「合格点を超えていればOK」の考え方が、掘り出し物の物件を見つける秘訣
この「ホワイトリスト」のみで投資を考えるのはスジが悪いと私は考えます。
投資で「勝つこと」に囚われて、条件をいくつも重ねていくと、条件に合致する状態でなければ投資ができなくなってしまいます。縛れば縛るほど勝てる可能性も高まるかもしれませんが、それを突き詰めた「必ず勝てる条件」は本当に存在するのでしょうか……。
そんな「必ず勝てる条件」であれば、当然みなさんも狙ってくるので、その分競争率も上がりあなたが必ず投資できるとは限らないでしょう。結局「絵に描いた餅」でしかなく、食べる(手にする)ことができないものだと私は考えています。
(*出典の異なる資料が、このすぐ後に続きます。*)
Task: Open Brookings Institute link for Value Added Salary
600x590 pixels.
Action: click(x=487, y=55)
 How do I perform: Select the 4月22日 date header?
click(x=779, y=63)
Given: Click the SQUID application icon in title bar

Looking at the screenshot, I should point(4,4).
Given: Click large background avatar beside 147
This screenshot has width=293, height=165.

そこで、取り入れるべきなのはどうしても譲れない部分のみ選択して「この条件を満たしていればOK」とする「ブラックリスト」の考え方です。
「ブラックリスト的投資」とは条件や基準はあるのですが、「この条件や基準のものは投資しない、それ以外はOK」と考える投資方法です。
例えば、私の不動産投資の場合、絶対に譲れない条件に挙げているのは「築50年以上」「駅徒歩20分以上」「広さ15平米以内の狭小部屋」「エレベーターなしの5F以上」など。
自分で住んでみたときに「毎日歩いて駅に行くのに距離があるな……。家具も増やせないし。重い荷物があるのにエレベーターがないのは嫌だな。何よりオンボロでいつ壊れるか分からないし」と感じる物件はやっぱり入居率も悪く、空室リスクが高いでしょう。
反対に「駅徒歩5分以内」「築10年以内」「広さ20平米以上」といった条件は、満たしていればラッキーくらいにしか考えません。
このブラックリストの考え方は「100点を取る」方法ではありません。あくまで、間口を広くして合格点である60~70点でOKにするという考え方です。ブラックリストを活用して物件を選んでいくと、実は利回りが高いのに見過ごされていた美味しい物件などが浮かび上がってきたりするのです。